§ **WHAT THE TASK REQUIRES**:
Using the Opportunity Fund text below, answer these questions.
(a) How much capital is the fund to receive in its first year?
(b) During which initiative were the three models for administering funds tested?
(c) Under the state fund option, who chooses where to invest the money?

§ **READING TEXT**:
■ ■ ■ ■

Venture capital’s lack of geographic and entrepreneurial diversity is starting to get attention. Recognizing the importance of spreading equity investments, entrepreneurs like Steve Case have made a concerted effort to increase the amount of VC dollars reaching heartland America through initiatives like “Rise of the Rest.” Congressman Ro Khanna, who represents Silicon Valley, and Congressman Tim Ryan, who represents an Ohio district, have called on venture capital funds to expand their scope of interest and push money towards possibly unconventional locations.9 Venture capital funds should look to expand equity capital to more communities around the country, but it’s unlikely the industry is going to fix this problem on its own.

The Solution: The $60 Billion Opportunity Fund

An Opportunity Fund will drastically enhance opportunity for entrepreneurs and small business owners by providing $60 billion in equity capital funding to businesses in currently overlooked areas.

The fund will be capitalized with $5 billion for the first year, $10 billion for the second, and $15 billion for the remaining three years. This money will be distributed to states based on certain variables that could include:

  • Venture capital dollars invested in the state as a percentage of GDP over the last ten years
  • Whether or not regions of the state lost or gained businesses and jobs over the last ten years
  • Startups as a percentage of overall businesses in the state

States with a low amount of venture capital dollars, states with regions that have lost businesses and jobs, and states that have struggled to build a vibrant startup ecosystem will be given more money for their Opportunity Fund than states that are healthy on these measures.

Once states receive their allocation from the federal government, they can administer funds in one of three ways. Each of the following three models was tested during the State Small Business Credit Initiative (SSBCI) created by President Barack Obama that experimented with ways to increase access to capital for small businesses across the US.10

First, a state can create a state fund. Under this option, a state creates an investment fund and hires an investment manager that then chooses where to invest the money. To fulfill a matching requirement from the private sector, the state fund manager can choose to either partner with local venture capital funds in the state or raise money from private investors. This particular option would likely be popular in states that have a very limited number of venture capital funds currently in operation.

■ ■ ■ ■

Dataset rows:
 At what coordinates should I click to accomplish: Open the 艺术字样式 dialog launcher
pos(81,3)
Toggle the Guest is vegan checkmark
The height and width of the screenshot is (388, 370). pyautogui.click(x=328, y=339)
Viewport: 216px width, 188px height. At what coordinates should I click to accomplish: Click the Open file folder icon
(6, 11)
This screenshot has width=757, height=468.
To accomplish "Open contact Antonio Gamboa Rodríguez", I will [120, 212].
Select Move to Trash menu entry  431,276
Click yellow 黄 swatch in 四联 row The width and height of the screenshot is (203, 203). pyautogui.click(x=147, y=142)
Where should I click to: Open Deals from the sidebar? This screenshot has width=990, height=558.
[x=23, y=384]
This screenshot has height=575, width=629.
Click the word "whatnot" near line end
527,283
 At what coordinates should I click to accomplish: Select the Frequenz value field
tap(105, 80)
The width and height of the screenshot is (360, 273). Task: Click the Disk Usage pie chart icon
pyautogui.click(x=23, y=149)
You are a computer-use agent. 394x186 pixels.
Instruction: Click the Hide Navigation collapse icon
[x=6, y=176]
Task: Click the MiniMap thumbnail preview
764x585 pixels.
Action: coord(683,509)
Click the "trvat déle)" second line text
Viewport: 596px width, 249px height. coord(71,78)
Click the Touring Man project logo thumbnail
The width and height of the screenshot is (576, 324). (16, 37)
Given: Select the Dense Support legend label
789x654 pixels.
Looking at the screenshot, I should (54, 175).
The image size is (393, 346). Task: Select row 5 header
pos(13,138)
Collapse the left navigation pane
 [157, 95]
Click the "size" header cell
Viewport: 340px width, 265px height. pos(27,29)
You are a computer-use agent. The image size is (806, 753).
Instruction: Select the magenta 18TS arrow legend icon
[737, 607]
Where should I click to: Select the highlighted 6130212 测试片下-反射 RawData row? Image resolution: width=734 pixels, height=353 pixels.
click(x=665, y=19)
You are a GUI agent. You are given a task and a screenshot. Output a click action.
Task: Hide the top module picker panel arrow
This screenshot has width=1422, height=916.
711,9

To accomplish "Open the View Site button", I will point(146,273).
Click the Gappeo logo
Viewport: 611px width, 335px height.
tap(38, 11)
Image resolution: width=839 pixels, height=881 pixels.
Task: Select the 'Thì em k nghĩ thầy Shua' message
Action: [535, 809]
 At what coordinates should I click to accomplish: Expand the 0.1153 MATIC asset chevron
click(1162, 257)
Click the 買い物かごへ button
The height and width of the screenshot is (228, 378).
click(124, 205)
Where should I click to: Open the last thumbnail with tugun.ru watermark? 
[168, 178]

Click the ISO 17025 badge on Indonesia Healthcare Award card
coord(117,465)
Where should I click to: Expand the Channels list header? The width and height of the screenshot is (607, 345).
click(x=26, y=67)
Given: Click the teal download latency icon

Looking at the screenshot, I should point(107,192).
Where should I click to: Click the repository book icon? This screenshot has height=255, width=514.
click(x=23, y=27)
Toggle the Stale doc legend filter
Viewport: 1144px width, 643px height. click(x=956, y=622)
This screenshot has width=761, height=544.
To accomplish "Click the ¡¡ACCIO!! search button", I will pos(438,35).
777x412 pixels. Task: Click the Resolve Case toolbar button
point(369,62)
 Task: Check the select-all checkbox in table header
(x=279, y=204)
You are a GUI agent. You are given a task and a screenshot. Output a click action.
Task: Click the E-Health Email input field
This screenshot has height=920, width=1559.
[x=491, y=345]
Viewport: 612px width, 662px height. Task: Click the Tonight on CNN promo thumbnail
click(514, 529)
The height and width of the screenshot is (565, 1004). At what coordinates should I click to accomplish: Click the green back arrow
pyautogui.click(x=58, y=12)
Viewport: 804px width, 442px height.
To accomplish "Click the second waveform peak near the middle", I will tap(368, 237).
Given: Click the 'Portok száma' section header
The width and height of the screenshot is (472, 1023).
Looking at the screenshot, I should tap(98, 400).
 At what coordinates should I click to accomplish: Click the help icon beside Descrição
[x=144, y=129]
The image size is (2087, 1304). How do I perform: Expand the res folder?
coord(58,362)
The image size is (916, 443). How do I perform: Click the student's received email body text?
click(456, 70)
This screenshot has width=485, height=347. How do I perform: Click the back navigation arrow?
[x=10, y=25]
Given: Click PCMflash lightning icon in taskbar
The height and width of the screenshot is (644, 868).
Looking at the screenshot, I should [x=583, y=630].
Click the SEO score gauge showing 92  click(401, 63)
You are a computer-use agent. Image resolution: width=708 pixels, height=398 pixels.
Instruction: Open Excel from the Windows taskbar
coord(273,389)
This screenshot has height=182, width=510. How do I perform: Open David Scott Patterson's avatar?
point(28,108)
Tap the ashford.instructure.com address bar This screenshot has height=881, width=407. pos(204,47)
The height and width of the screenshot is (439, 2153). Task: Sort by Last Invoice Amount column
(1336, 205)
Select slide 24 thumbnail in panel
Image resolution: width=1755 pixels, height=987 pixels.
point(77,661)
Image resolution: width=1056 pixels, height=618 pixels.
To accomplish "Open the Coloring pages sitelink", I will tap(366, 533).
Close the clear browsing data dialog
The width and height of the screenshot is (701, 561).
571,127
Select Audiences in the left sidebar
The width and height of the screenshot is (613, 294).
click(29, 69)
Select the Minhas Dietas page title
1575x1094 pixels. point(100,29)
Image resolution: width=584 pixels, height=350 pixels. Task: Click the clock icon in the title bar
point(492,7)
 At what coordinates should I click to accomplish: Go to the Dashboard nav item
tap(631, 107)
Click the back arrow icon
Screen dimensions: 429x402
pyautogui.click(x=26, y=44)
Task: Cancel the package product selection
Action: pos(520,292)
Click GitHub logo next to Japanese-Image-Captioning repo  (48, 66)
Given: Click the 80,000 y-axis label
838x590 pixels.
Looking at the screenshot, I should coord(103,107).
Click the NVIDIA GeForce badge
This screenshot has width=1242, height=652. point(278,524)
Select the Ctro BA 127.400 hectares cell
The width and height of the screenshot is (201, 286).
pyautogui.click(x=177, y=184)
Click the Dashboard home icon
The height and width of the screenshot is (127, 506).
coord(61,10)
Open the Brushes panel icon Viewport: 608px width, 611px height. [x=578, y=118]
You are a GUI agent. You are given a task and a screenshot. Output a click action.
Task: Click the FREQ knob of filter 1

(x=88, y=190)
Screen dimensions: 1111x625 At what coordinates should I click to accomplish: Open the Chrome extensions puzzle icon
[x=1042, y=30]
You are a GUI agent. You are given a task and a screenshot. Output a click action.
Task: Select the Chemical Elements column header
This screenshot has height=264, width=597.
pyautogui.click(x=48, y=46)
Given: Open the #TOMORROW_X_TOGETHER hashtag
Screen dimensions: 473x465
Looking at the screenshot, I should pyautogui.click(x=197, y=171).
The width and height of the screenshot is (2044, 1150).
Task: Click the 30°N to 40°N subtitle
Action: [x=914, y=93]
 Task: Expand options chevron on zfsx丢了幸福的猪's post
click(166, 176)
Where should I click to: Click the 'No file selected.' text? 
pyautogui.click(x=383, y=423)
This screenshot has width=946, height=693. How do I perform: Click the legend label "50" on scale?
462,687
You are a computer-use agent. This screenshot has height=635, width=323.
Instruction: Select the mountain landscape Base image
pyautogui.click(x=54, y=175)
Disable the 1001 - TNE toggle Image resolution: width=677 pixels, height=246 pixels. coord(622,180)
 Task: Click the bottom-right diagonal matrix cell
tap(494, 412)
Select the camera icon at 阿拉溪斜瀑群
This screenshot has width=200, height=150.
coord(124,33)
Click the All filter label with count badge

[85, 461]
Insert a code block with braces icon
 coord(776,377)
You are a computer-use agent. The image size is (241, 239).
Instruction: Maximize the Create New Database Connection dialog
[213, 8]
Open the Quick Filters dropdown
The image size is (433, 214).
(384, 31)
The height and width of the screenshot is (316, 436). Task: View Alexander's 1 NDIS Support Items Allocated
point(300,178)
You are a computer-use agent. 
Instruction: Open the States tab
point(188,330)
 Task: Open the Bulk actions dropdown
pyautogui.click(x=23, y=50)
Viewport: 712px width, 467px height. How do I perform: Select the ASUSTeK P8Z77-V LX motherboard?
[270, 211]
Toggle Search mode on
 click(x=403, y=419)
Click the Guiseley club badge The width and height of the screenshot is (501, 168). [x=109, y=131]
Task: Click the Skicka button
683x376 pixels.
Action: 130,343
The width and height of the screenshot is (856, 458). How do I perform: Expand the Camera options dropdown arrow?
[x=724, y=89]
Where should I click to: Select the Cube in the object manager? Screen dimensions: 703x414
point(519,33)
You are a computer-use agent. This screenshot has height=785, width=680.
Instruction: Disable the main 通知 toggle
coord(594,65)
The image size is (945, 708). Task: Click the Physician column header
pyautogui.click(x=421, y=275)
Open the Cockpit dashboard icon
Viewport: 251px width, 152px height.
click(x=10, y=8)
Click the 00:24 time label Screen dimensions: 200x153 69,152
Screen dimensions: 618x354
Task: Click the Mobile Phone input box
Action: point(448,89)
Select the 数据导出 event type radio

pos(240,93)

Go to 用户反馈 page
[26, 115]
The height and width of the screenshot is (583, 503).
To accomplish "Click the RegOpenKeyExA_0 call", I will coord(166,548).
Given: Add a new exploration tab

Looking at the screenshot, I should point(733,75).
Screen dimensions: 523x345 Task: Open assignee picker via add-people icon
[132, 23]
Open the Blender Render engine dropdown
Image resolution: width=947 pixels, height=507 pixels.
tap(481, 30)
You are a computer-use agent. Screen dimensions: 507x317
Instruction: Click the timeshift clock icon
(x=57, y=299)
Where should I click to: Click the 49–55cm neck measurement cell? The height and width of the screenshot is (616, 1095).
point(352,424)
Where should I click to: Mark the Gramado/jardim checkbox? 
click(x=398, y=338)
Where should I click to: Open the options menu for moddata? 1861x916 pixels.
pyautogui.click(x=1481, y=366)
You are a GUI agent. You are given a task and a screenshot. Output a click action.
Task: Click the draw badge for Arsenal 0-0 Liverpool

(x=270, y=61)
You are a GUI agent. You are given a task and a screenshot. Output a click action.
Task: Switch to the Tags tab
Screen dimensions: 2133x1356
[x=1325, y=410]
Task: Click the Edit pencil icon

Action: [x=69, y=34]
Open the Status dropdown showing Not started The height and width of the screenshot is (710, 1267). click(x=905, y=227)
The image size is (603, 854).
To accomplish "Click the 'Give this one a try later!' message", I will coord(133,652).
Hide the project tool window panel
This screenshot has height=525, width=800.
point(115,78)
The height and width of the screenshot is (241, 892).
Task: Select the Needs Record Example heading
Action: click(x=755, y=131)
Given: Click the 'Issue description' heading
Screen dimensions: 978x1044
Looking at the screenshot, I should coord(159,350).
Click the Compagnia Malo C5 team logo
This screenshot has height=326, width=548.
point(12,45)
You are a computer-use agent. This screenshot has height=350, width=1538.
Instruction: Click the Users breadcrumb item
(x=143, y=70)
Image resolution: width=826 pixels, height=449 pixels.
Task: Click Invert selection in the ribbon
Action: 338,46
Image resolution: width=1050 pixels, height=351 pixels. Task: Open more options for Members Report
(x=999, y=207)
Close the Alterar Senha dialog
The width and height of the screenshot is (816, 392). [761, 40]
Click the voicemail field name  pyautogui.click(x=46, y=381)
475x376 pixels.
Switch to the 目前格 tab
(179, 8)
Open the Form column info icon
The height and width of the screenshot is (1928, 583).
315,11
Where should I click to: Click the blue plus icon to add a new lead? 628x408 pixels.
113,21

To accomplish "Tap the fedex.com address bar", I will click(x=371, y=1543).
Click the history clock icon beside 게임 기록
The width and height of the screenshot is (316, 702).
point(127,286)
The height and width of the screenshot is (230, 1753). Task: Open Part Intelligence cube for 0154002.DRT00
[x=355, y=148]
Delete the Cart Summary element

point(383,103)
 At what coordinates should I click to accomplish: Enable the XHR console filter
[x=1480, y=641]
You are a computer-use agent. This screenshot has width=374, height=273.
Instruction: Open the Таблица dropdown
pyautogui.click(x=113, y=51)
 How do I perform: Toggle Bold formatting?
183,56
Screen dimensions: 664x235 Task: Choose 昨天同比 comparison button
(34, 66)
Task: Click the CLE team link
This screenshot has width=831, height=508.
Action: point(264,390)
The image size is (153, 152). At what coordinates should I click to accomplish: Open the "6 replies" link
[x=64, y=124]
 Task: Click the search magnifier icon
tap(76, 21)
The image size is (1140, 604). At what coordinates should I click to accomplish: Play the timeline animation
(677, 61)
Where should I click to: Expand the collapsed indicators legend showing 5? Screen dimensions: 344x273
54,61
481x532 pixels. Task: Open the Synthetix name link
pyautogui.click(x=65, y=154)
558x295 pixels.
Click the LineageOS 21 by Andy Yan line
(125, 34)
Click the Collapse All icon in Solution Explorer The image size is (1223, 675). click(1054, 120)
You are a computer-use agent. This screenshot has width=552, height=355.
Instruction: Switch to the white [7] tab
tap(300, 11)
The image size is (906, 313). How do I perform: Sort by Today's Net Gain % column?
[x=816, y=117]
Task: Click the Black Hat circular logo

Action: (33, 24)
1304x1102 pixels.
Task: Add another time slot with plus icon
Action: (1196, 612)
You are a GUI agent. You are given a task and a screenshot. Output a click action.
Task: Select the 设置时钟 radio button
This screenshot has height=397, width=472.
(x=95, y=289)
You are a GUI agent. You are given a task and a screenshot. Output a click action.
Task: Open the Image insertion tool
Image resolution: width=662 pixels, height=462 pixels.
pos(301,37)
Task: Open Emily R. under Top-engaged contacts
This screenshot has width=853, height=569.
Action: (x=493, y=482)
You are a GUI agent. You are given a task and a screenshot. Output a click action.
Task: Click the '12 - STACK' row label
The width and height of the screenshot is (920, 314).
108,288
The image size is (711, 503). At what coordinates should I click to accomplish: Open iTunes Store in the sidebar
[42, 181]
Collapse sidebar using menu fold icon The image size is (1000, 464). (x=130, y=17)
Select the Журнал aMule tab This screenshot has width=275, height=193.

■ ■ ■ ■

§ **FULL SOLUTION**:
(a) $5 billion.
(b) The State Small Business Credit Initiative (SSBCI).
(c) An investment manager hired by the state.